El capitán del remolcador involucrado en el accidente náutico que provocó la muerte de Mila Yankelevich, nieta de Cris Morena y Gustavo Yankelevich, y de otras dos niñas en Miami, se declaró culpable este martes tras alcanzar un acuerdo con la fiscalía que investigaba el caso.
Según informó el Miami Herald, Yusiel Lopez Insua, de 47 años, compareció ante un tribunal federal y admitió su responsabilidad por el delito de homicidio involuntario por negligencia marítima. Aunque enfrentaba una pena máxima de hasta diez años de prisión si el caso llegaba a juicio, el acuerdo alcanzado con la fiscalía establece que cumplirá un año de prisión efectiva, seguido de seis meses de arresto domiciliario.
El entendimiento entre las partes ya se anticipaba desde mayo, cuando Walter Reynoso, abogado defensor del capitán, había explicado que su cliente no quería «someter a las familias a un juicio y exponerlas a revivir esta terrible tragedia».

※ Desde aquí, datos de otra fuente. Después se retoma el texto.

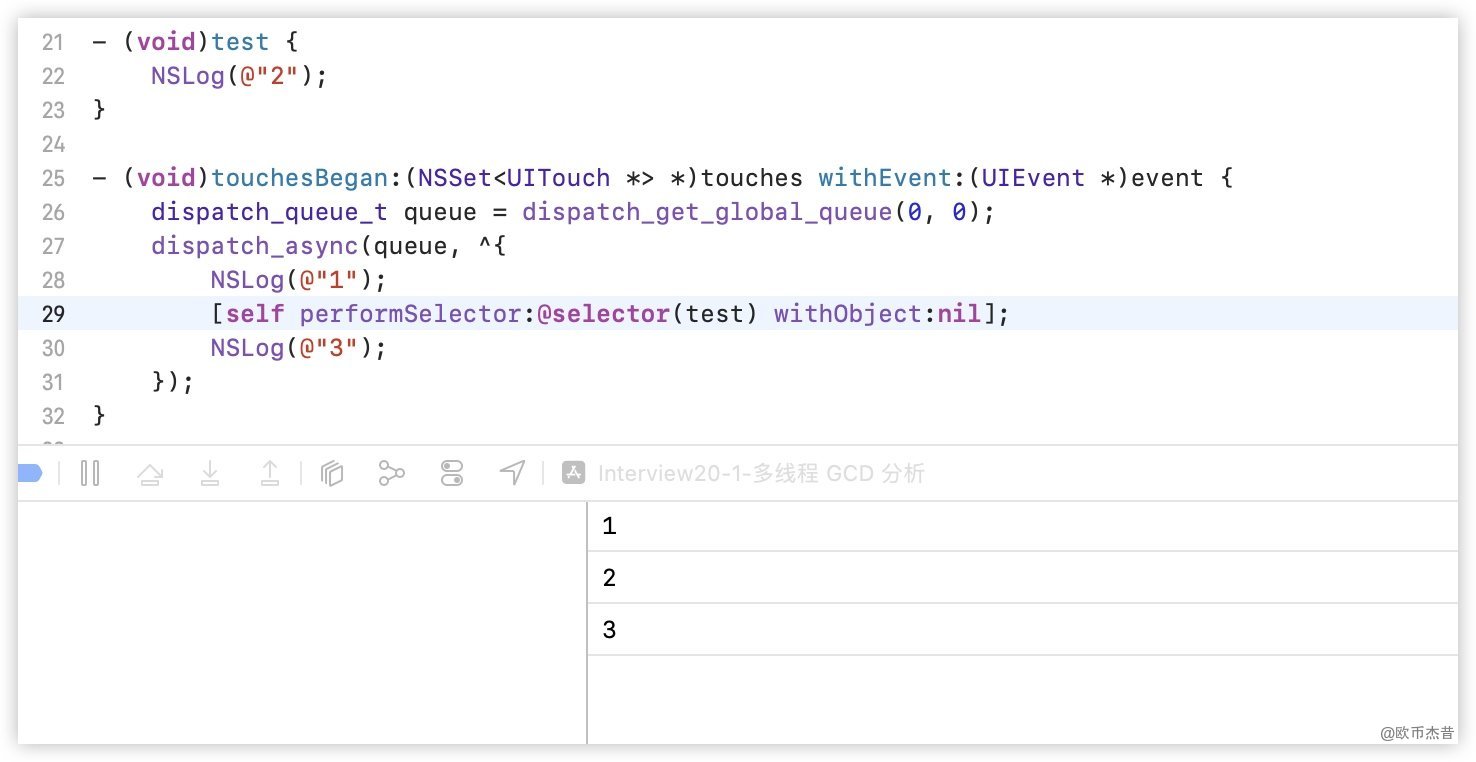Click the Step Over debug icon
The width and height of the screenshot is (1476, 762).
pyautogui.click(x=150, y=474)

Tras la audiencia, el letrado reiteró ante la prensa que Lopez Insua asumió la responsabilidad «por su negligencia criminal en el trágico accidente de barco», según consignó CBS News Miami.
«Mi cliente está profundamente arrepentido de su conducta. Se siente fatal por el dolor y la pérdida inimaginables que sufrieron las tres familias que perdieron a tres hijas muy pequeñas», expresó Reynoso al salir del tribunal.
Las familias de las víctimas decidieron no asistir a la audiencia en la que el capitán formalizó su declaración de culpabilidad. Sin embargo, algunas de ellas prevén estar presentes durante la lectura de la sentencia, prevista para el próximo 13 de octubre.
La tragedia que conmocionó a Estados Unidos y a la Argentina
El accidente ocurrió el 28 de julio de 2025 en la Bahía de Biscayne, en Miami. En el choque murieron Mila Yankelevich, de 7 años; Erin Victoria Ko Han, una adolescente chilena de 13 años; y Arielle «Ari» Mazi Buchman, de 10 años, quien tenía familiares argentinos.
Las tres niñas quedaron atrapadas debajo de la barcaza y entre los restos del velero, donde finalmente murieron ahogadas. En la embarcación también viajaban un monitor y otros dos menores que lograron sobrevivir. La Guardia Costera de Estados Unidos confirmó que todos los niños llevaban puestos sus chalecos salvavidas al momento de la colisión.

La investigación determinó una serie de presuntas negligencias que derivaron en la acusación penal. De acuerdo con el documento presentado por el Departamento de Justicia de Estados Unidos el 31 de marzo de 2026, el teléfono celular de Lopez Insua permanecía desbloqueado en el puente de mando mientras navegaba y registraba actividad en plataformas de comercio electrónico incluso en los momentos previos al impacto.
El análisis forense del dispositivo también detectó movimientos inmediatamente antes y después de la colisión, un elemento que fue incorporado como prueba por los investigadores.
La causa estuvo a cargo del Servicio de Investigación de la Guardia Costera (CGIS), la Guardia Costera de Estados Unidos, Sector Miami, y la Comisión de Conservación de Pesca y Vida Silvestre de Florida (FWC), organismos que reconstruyeron la secuencia del accidente que terminó con la muerte de las tres niñas.